- TRY IT -
What is the number of lines in the data holding the word "checkbox"? Give that number by itself.

- RECORDS -
══════════════════════════════
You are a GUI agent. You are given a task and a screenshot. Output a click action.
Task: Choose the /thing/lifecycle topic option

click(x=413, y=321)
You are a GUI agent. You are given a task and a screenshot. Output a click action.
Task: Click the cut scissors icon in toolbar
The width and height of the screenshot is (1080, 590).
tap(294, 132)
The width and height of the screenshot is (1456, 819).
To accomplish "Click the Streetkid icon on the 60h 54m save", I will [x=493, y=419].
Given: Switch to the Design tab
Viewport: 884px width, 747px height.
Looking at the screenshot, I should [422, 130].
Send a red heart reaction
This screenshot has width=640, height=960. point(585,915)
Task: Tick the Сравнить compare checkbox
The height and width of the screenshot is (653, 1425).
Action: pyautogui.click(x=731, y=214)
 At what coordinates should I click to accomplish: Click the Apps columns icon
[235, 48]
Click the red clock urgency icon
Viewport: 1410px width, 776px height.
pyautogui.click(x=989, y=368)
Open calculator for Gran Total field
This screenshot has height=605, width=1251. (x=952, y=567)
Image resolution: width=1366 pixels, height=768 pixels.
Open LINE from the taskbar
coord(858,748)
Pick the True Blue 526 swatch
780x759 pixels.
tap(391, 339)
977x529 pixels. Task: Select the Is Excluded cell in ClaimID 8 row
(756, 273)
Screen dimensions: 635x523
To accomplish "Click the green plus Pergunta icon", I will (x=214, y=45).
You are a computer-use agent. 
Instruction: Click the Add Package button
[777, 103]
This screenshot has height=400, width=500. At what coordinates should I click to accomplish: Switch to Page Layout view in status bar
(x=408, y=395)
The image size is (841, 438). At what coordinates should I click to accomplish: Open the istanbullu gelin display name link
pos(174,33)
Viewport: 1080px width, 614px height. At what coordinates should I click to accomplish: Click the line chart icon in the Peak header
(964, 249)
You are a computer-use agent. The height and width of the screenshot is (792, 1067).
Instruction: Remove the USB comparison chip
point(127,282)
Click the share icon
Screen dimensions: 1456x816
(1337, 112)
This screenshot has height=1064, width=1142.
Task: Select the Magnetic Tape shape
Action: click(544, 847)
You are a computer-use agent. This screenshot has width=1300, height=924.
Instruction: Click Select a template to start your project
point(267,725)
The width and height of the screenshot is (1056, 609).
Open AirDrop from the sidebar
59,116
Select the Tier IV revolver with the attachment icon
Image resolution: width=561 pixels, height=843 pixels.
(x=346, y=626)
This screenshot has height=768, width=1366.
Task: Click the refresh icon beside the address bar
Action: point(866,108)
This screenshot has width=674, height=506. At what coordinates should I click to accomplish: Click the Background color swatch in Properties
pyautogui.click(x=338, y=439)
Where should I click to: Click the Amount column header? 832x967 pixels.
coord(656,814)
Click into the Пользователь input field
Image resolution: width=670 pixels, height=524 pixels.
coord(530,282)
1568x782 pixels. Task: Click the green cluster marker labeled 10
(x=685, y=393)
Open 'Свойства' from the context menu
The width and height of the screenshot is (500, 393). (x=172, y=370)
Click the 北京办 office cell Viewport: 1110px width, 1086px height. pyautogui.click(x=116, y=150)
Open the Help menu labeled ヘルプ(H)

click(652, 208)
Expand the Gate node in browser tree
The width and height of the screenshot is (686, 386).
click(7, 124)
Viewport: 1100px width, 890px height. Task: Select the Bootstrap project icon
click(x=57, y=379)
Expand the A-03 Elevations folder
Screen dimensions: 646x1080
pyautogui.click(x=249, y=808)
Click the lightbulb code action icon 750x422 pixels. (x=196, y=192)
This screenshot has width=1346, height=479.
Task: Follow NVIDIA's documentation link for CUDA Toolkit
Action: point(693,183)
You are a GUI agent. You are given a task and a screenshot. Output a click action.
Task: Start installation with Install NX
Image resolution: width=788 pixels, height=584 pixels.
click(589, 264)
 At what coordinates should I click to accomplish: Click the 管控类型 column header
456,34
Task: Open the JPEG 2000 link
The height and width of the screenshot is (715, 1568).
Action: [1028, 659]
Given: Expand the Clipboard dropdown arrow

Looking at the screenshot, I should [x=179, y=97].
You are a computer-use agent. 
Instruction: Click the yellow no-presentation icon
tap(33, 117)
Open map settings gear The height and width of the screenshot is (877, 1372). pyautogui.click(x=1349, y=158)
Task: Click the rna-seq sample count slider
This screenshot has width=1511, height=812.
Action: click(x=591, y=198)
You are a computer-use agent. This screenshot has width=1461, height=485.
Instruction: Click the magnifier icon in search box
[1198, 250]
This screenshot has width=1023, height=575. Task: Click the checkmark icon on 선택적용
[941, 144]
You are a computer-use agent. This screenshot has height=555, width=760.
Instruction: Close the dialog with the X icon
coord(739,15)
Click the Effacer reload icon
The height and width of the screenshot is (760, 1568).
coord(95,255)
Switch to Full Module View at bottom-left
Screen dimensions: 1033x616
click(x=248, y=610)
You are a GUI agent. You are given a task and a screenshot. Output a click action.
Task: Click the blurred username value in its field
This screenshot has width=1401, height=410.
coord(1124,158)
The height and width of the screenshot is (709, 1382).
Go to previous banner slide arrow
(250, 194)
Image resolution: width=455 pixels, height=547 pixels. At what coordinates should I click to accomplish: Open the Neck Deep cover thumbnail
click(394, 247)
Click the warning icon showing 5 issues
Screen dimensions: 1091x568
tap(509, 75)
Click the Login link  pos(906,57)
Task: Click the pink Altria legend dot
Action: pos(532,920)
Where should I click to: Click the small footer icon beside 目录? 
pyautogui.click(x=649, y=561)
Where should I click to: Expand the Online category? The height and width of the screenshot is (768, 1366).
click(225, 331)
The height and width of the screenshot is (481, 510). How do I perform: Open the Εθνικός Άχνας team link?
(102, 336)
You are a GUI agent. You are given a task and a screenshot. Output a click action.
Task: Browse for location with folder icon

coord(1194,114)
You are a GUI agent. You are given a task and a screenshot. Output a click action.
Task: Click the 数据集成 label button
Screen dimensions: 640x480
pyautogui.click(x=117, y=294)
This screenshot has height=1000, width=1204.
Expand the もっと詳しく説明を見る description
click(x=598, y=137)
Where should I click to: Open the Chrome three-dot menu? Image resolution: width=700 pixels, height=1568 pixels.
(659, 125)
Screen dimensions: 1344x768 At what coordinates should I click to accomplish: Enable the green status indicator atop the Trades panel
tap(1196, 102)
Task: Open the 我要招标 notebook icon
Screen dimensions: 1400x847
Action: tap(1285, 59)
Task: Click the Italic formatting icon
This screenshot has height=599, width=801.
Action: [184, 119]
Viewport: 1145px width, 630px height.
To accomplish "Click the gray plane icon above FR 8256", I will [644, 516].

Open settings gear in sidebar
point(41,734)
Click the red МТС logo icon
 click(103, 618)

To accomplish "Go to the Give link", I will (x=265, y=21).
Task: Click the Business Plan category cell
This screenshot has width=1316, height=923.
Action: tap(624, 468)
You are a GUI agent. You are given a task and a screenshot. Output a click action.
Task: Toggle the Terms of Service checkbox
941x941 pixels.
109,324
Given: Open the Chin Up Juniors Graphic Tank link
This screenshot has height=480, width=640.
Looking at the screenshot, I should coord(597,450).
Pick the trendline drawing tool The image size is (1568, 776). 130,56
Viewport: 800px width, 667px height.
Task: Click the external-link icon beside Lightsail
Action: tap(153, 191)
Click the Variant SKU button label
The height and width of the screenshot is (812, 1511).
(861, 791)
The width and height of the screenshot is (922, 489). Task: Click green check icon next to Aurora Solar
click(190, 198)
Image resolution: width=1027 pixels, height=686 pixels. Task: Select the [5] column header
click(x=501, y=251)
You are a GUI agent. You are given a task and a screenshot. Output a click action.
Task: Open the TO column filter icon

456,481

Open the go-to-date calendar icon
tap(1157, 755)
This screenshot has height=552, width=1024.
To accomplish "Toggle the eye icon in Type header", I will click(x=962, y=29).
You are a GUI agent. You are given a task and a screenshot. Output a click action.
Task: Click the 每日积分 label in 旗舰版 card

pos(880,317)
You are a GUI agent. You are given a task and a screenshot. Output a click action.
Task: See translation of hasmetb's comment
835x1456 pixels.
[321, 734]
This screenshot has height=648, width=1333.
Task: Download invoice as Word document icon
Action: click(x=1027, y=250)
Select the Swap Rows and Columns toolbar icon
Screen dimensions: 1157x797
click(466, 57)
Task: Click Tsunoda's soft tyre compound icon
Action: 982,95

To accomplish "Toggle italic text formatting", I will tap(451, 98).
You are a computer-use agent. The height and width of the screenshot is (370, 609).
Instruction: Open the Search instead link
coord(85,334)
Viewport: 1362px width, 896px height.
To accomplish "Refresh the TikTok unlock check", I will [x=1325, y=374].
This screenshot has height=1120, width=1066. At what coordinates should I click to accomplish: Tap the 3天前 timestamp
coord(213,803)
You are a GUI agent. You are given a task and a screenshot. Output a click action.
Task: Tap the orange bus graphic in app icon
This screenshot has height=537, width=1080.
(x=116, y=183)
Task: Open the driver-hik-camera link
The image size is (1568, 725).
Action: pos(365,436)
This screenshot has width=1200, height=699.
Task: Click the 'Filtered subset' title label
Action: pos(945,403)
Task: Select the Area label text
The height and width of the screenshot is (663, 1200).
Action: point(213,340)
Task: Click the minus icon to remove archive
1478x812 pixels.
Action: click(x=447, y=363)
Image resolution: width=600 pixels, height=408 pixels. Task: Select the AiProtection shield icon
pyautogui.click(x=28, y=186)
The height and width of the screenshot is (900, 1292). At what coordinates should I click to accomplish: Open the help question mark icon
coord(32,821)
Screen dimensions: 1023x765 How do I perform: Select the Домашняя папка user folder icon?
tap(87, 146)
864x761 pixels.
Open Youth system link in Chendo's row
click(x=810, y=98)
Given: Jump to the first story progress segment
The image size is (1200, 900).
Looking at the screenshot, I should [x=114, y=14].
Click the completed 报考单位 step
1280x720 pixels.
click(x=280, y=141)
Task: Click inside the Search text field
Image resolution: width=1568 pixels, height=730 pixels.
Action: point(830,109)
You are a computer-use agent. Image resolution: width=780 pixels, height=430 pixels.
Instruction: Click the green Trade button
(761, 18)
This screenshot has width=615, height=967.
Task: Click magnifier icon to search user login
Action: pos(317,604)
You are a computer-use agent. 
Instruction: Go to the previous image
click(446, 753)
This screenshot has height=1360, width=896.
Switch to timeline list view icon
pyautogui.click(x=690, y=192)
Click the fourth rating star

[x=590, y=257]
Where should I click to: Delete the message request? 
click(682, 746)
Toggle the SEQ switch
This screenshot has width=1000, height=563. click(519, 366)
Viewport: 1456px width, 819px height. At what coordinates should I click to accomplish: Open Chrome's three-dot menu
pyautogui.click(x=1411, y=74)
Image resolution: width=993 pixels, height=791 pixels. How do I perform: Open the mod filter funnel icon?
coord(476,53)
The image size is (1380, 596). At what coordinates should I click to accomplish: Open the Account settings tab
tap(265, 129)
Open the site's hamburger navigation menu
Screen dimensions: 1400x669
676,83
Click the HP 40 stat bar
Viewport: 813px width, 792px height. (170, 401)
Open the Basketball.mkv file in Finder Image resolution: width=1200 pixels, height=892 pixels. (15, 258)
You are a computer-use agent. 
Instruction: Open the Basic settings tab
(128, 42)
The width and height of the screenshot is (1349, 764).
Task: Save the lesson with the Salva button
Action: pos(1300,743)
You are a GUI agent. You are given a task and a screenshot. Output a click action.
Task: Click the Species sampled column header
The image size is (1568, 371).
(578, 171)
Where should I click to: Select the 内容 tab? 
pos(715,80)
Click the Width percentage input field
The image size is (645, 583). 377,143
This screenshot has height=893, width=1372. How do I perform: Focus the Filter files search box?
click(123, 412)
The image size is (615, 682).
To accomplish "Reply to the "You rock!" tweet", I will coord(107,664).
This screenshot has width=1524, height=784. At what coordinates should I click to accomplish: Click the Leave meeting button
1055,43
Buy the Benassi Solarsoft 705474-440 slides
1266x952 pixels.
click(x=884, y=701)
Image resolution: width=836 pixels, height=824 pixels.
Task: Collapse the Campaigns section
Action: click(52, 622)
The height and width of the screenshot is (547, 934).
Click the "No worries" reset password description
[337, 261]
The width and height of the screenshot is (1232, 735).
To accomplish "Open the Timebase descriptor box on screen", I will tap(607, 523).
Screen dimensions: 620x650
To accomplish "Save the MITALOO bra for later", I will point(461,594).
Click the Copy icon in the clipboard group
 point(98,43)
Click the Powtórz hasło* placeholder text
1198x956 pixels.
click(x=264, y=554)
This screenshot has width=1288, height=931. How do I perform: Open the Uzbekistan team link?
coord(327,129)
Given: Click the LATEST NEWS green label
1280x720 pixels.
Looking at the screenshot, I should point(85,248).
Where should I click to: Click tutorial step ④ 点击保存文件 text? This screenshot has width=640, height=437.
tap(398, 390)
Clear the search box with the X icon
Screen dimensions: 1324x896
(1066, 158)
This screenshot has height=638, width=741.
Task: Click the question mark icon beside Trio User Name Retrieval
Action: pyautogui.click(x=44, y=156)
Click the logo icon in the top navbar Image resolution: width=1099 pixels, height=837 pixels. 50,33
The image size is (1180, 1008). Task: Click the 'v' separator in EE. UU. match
══════════════════════════════
- OUTPUT OF THE TASK -
2